When I was a little bit over the Hockey Player stage, I did a lot of travelling by bus and I found that people who ride buses were (pre-cellphone) happy to chatter away to strangers about where they were going, where they had been, what they had seen and learned, who they'd left behind and who they were going to.  Bitterness, wistfulness, longing, sorrow, tiredness, dutiful resignation, laughter and hope run deep in people who ride the bus, and the ear of a stranger who says "What do you know about this part of the country" or "Things have certainly changed since we were young" will bring it all out in the open.  You won't hear this kind of stuff from most people on a plane, although when I flew back from Houston recently I had a three hour conversation with a young Englishman who was coming back to my town to enter University and who shared my passon for cars.

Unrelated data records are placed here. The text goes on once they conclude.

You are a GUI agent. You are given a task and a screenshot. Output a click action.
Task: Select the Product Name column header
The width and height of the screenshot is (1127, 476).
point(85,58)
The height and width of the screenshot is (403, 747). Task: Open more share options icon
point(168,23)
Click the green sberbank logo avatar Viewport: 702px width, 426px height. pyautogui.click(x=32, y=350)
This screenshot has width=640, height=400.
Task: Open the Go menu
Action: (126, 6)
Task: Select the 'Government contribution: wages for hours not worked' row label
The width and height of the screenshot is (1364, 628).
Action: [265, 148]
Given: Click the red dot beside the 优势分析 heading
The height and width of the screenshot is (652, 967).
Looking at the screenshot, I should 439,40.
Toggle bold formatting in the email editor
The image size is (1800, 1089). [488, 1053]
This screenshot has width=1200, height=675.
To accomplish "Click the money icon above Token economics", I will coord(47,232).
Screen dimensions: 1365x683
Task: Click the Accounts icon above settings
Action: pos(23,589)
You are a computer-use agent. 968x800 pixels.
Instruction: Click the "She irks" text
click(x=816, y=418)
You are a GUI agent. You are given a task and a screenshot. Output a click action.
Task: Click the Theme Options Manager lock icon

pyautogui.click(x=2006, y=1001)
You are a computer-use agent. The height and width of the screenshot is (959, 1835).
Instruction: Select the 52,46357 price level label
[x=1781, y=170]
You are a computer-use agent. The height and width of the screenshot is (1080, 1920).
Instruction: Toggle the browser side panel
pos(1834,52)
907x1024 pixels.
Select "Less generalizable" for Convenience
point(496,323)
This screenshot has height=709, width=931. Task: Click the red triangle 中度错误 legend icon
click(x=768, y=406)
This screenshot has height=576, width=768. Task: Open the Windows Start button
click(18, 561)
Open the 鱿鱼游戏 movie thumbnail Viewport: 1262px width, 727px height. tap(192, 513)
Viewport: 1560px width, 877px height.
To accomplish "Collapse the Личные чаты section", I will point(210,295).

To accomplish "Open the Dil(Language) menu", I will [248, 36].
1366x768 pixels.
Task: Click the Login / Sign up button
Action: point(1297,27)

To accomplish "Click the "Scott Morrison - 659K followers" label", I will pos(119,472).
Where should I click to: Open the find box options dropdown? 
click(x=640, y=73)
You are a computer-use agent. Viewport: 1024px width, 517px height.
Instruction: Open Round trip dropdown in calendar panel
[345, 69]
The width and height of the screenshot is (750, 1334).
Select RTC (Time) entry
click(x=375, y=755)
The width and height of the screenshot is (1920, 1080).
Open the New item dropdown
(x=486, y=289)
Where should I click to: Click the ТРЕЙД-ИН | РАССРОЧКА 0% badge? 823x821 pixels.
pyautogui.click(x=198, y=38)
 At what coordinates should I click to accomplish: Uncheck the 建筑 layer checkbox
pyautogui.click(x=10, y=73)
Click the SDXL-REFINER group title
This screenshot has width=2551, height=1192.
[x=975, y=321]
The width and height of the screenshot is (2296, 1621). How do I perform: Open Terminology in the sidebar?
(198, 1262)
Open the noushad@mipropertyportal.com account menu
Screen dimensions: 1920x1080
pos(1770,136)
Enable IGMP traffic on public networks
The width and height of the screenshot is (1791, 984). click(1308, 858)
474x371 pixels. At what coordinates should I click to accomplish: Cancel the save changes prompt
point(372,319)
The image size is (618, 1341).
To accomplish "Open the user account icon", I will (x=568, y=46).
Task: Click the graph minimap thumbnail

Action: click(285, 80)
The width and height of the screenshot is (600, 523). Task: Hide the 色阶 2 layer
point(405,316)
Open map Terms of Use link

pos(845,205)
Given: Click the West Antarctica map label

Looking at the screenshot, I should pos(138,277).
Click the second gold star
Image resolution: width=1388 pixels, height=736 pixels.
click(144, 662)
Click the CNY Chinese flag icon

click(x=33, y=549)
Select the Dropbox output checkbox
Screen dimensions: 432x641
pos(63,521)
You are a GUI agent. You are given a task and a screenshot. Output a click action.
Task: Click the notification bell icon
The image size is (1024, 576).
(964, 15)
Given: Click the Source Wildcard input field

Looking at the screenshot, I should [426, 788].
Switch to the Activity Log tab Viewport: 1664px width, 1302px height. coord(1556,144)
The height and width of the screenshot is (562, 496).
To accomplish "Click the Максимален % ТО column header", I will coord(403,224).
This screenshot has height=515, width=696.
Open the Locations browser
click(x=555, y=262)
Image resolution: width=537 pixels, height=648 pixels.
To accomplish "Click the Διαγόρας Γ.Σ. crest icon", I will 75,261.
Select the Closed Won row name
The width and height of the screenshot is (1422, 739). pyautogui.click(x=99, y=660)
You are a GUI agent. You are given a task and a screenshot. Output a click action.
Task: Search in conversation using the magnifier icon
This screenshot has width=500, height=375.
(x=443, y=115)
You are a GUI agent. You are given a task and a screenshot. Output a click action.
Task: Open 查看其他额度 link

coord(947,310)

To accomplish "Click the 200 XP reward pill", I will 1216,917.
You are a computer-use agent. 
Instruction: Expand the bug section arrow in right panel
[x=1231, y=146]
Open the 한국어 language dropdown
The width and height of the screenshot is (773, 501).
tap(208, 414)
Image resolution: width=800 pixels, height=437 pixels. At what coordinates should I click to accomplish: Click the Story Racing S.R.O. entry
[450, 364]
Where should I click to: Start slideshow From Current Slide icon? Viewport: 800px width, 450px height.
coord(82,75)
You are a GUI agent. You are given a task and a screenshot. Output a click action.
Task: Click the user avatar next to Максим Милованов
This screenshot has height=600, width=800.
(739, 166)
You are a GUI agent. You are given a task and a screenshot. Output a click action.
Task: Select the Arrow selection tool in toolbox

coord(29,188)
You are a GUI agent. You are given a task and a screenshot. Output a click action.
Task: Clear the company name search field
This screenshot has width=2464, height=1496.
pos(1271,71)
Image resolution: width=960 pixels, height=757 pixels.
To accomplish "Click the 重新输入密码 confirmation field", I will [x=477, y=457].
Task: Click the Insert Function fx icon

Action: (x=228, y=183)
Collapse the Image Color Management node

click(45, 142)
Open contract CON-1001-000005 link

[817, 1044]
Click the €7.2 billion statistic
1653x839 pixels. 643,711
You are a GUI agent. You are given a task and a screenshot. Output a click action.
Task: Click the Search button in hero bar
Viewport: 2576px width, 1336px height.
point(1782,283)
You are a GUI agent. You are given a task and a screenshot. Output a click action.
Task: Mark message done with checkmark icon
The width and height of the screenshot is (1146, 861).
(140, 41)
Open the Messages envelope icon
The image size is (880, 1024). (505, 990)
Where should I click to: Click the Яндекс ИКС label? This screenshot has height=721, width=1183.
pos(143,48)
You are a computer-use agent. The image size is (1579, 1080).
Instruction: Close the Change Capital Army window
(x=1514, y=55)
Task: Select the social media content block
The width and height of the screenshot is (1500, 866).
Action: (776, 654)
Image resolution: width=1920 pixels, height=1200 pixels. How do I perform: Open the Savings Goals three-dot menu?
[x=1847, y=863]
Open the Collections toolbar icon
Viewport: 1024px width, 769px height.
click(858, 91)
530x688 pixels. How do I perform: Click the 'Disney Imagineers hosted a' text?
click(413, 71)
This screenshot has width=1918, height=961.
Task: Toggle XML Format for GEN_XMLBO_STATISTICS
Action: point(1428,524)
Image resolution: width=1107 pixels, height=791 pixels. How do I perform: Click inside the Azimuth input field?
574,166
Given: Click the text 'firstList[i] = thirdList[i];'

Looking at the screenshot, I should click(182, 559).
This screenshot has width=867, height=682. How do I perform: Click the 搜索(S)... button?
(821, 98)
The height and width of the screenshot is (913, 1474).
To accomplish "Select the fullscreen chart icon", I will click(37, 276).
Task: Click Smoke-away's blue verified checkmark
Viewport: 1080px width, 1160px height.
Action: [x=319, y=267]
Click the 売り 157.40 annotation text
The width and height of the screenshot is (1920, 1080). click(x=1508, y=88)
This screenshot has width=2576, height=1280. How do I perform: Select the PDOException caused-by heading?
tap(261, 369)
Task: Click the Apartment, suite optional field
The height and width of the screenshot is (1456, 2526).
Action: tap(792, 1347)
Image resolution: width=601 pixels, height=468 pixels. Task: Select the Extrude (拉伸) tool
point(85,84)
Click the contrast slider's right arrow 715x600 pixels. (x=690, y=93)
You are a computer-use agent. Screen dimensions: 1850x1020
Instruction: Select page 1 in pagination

Mama's people are from Alabama and have lived there since the 1600s and every year there's "Cousins' Day" when all the home folks get together at Auntie's house and talk about how they are related to each other.  In this company I have no name -- I am "Harold and Clarice's Oldest Girl".  And in this company all it takes to get a story is "When you were young, things were different," and you're off on a journey you will never read in books unless you write them yourself.  Mama and Daddy lived in a house that had been the family home (of another branch of the family) for a long time -- they moved into it when Uncle Bud (my great-uncle actually) passed away at 93 -- and Great-Aunt Mollie went through the house with me one day and told me vividly about what the house was like when she grew up there, 80 years before, and what she knew about what the house was like when her Mama and Daddy were young.

My nephew, who has grown up in a cyberworld I wear like the outsized jackets racing teams make 'small' for men, used to ask me what television and computers were like when I was young and was astonished to hear that all we had was radio, and the radio was the size of Nana's television set. A 22 year old girl who came to work in our office had neither used nor even seen a typewriter and asked "How do I input data in this?"  And my neice saw a mobile made of old 45 RPM records and said "Look, Auntie! Disks!"  And all the kids, who are now teenagers and twentysomethings, are wide-eyed at the stories of World War II that Grandad tells, and at the photos of him going off to war when he was younger than they are now.

And as I age (and begin to admit it) I am beginning to realize that to these kids I am my Great-Aunt Mollie with things to tell them that will seem just that long ago.  (My sisters' kids do not believe that their mothers attended a two-room schoolhouse until the late 1950s.  This to them is Little House on the Prairie stuff.)  And if you give them the chance, the kids will listen to what you have to tell them -- the stories that are better than anything they'll read in modern books (which seem to be mainly about either sex or vampires).

The world is full of stories, and everybody you meet has a story to tell.  Listen to them all, even those you may think seem dull and ignorant -- because everyone in the world has something to tell that you will never hear anywhere else.

Don't be afraid to ask anybody you meet "Tell me your story."  You may be the only person who ever did, and it's way better than TV.